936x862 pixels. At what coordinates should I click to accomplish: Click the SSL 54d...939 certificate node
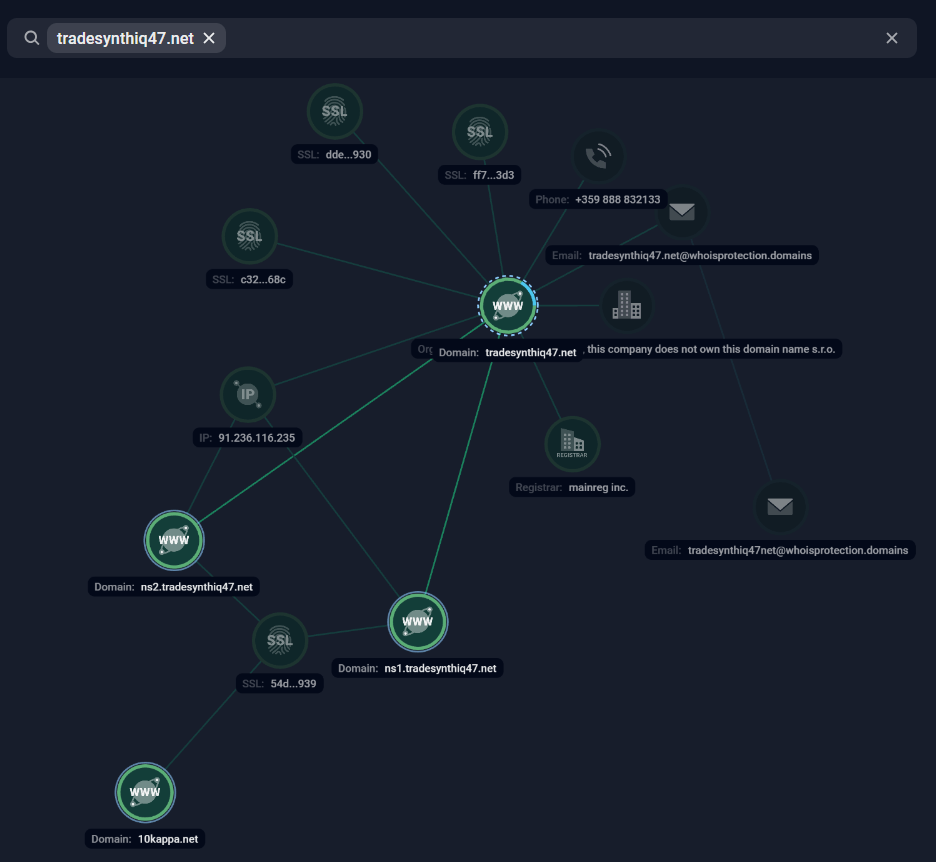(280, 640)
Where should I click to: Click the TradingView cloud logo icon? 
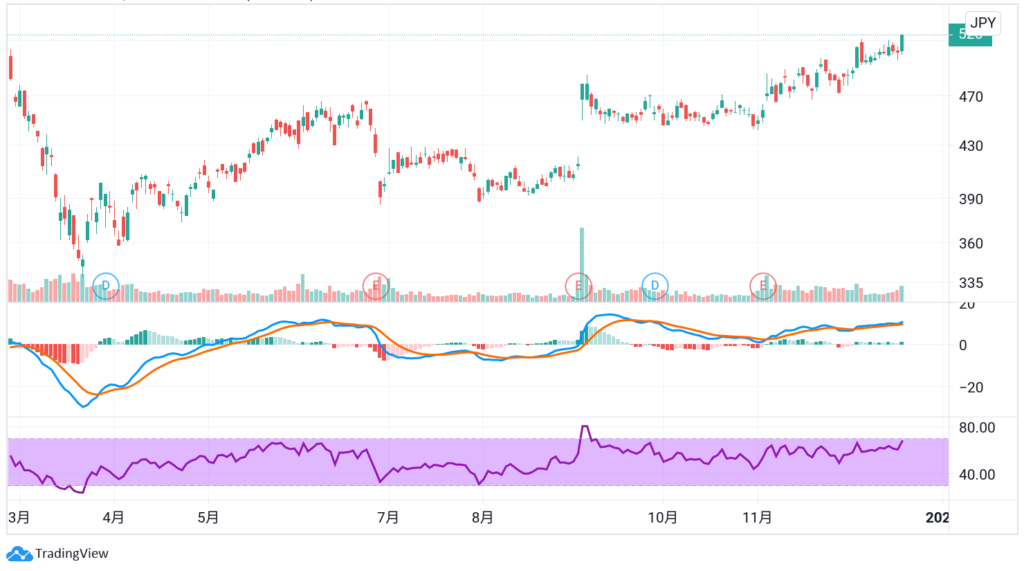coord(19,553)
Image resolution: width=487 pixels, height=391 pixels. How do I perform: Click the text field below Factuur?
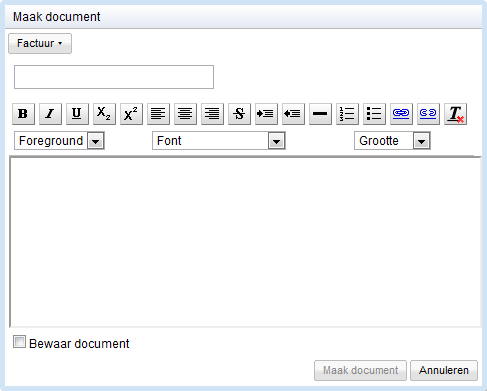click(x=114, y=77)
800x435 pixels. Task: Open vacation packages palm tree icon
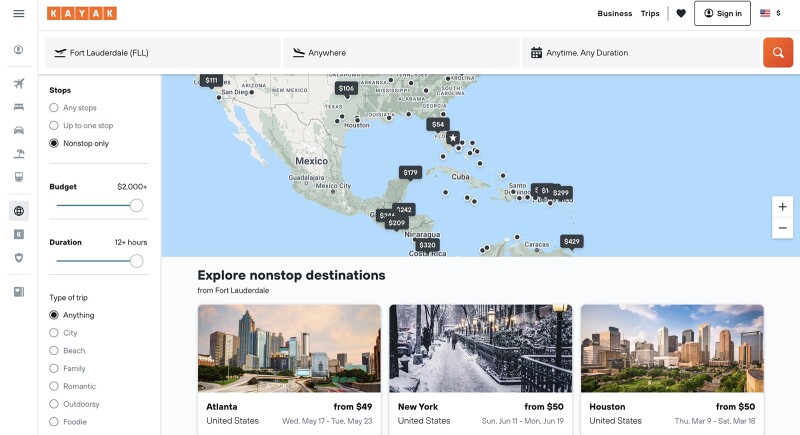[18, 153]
________________________
SET TASK: Rewrite every entry, changing each "pixels" to "px" and keeping everything else the same. Leave the pictures out.

WRITTEN RESPONSE:
936x862 px. At what coordinates should I click to accomplish: Click the SSL 54d...939 certificate node
(280, 640)
Where should I click to: Click the TradingView cloud logo icon? 
coord(19,553)
Image resolution: width=487 px, height=391 px. How do I perform: Click the text field below Factuur?
click(x=114, y=77)
800x435 px. Task: Open vacation packages palm tree icon
[18, 153]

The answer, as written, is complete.